In the 31st of our series, our mom of three kids--Emily, Grant, and Lynn--struggles with all the paperwork that she hopes will ensure that Lynn gets the help she needs.
With the referrals from the pediatrician for Lynn, came mounds and mounds of paper. I’m having a tough time. It’s overwhelming.
First to come, were the “Connors” forms for the school to fill out, and a set for us too. How naïve of me to think that would be it. Next came a thick package from the multidisciplinary assessment team. There’s the “Authorization for Obtaining Information” where I have a huge list of professionals/agencies to list, so they can release information on our daughter for this assessment. Then there’s the eight-page “Background Information Form,” the “General Consent” form, and the four-page “Child Symptom Inventory Parent Checklist” form, the “School Reporting Form” and the “Teacher Checklist.” The final package from the child psychiatrist arrived with a 15-page form, completely different, of course, from the other forms, but basically asking the same questions.
I started on the parent checklist, and I feel sick just filling this out. I have to “Check which rating best describes your child’s overall behavior. Answer each question to the best of your ability.” I must choose between “never” “sometimes” “often” and “very often.” For some of the behaviours, it’s easy to choose. For example, “Is easily distracted by other things going on” - well that’s definitely “very often.” But then the questions get tougher such as, “Has a peculiar way of relating to others, avoids eye contact, facial expressions or gestures, etc.” She sometimes does those things, but I don’t want to make her sound freaky or anything. And sometimes she “talks in strange way” and “makes strange repetitive motions – flapping arms, etc.” and “does unusual movements for no apparent reason.”

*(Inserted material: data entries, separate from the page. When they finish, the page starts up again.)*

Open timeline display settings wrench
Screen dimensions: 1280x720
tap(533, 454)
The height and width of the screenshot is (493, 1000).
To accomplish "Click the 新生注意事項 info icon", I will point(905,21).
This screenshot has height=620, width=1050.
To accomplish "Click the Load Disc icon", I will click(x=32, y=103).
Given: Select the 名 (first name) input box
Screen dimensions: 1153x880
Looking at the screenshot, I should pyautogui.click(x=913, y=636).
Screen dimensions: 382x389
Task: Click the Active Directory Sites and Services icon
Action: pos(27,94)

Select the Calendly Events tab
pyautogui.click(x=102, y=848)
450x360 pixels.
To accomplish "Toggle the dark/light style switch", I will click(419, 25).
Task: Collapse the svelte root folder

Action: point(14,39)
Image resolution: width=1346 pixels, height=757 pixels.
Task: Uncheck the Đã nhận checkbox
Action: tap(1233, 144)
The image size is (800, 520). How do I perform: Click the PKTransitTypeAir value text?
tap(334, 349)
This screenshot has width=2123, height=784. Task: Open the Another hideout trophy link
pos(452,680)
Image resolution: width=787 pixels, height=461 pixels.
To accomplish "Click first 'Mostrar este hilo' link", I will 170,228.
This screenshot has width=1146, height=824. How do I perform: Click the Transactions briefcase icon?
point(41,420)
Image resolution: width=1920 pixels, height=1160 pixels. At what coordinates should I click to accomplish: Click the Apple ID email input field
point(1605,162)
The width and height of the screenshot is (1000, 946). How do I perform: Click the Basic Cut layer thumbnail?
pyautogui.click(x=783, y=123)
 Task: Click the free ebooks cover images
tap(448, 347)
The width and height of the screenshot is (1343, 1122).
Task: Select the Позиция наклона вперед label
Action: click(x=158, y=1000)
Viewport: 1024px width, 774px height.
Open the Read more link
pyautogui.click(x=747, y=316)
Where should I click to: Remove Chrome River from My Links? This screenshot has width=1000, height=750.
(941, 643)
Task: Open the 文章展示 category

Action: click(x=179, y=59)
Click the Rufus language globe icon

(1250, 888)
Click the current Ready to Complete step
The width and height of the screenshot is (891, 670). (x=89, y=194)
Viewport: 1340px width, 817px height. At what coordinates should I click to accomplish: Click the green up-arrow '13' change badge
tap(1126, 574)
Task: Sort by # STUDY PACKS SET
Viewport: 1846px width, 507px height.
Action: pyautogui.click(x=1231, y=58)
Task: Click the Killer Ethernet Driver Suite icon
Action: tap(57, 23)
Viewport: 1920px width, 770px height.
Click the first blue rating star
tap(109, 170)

I hate this. She’s a great kid with some challenges, but filling this stupid form out makes me feel as if I’m telling the world she’s weird. Seriously weird. And then the other part of my brain is telling me to make sure I include everything I can think of, because I want these professionals to understand all the challenges she has, and how difficult it can sometimes be to parent her. But I thought I was supposed to be her cheerleader, her supporter. I don’t feel very cheery or supportive - because some days with her are great and she seems like a typical kid.
But in reality, those days are few and far between. The truth is she has brain damage from being exposed to alcohol and drugs in-utero, with poor nutrition and no pre-natal care. She’s emotionally delayed. We need to get these assessments done so, hopefully, it will help us get the services she needs as we navigate the school system and help her be successful, whatever that will look like for her.
I know that we’re not the only family that struggles with challenging children, but sometimes it feels that way. When her teacher tells me what a great kid my daughter is and how well she is doing, there are times when I want to scream at her. She is a great kid, but she’s not doing well. My daughter brings home a math test with 16 out of 35 and the teacher has put a “Great Job” sticker on it. My daughter is usually quite good at math, so 16 out of 35 is not a “great job.” She is not “meeting expectations” for reading at grade level. She struggles intellectually and socially. When another mom tells me how sweet and kind my daughter is, there are times when I want to tell her how mean and spiteful she was to her brother that morning. But I don’t. I just nod my head and agree.
If I’ve learned anything from parenting behavior challenged children, it’s to really choose wisely who I confide in. Parents of typical kids really don’t understand how tough it can be. And does it matter if the other moms on the playground think I’m the bad parent? I wouldn’t trade any of my kids for their “perfect” ones.